Monterrey Chicken


This recipe tastes like chicken enchiladas minus the soggy tortillas.  And the best part is that you can still put it in a tortilla (like Knox always does)!  This dish is super fast, easy to make, and quickly became a family favorite.   Try switching up the sauce/cheese combination to BBQ/cheddar or marinara/mozzarella.

Ingredients:
1-2 lbs chicken tenderloins or breasts cut into strips
Seasonings for chicken:  chili powder, cumin, smoked paprika, garlic powder, onion powder, salt, and pepper
2 tablespoons oil
1 can enchilada sauce
1-2 tablespoons diced jalapeños (fresh or canned)
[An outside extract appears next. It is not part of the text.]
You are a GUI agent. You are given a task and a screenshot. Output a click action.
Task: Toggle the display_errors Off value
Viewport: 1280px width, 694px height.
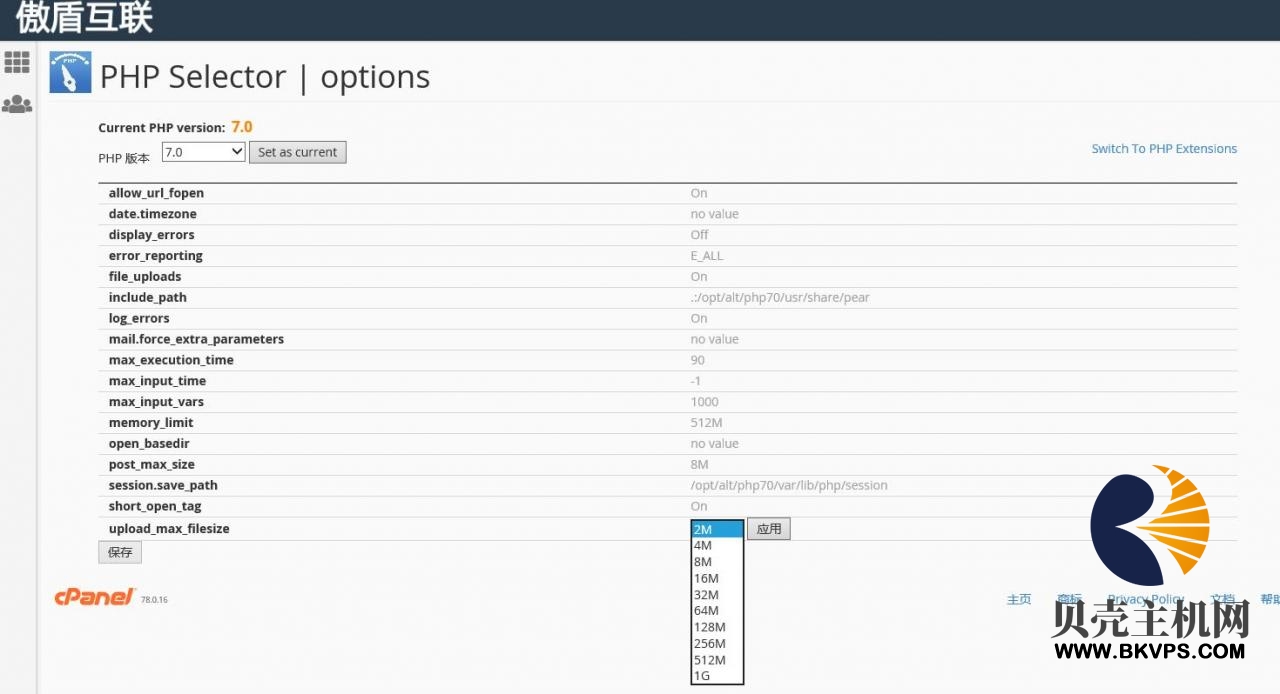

4 cups shredded Monterrey jack cheese

Preparation:
In a large skillet, heat oil to medium-high.  Season chicken well on both sides with seasonings and add to skillet.  Cook about 2 minutes per side until slightly browned and remove to a plate.
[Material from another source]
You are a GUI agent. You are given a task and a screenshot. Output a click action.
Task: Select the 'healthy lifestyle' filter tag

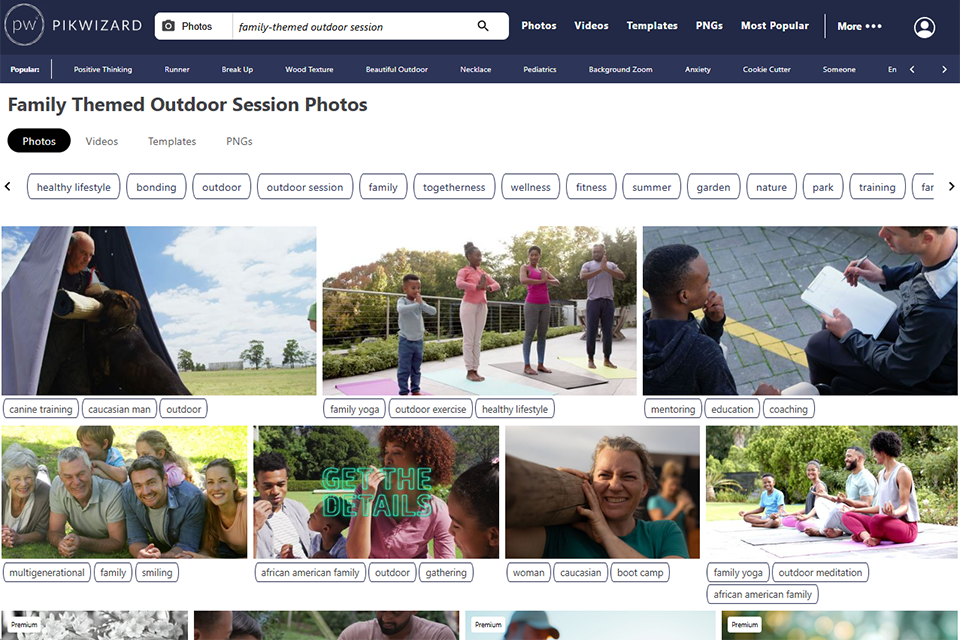(73, 187)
Add the can of enchilada sauce and jalapeños to the pan and simmer together for about 3-4 minutes until it starts to thicken some.
Coat a 9x13 pan with some of the canned enchilada sauce and then add chicken tenderloins on top.
Top with half of the cheese.
Cover with the thickened sauce.
Cook for about 15 minutes in the oven at 350.
Top with remaining cheese and cook an additional 10 minutes.
Serve with black beans, avocado, salsa, etc.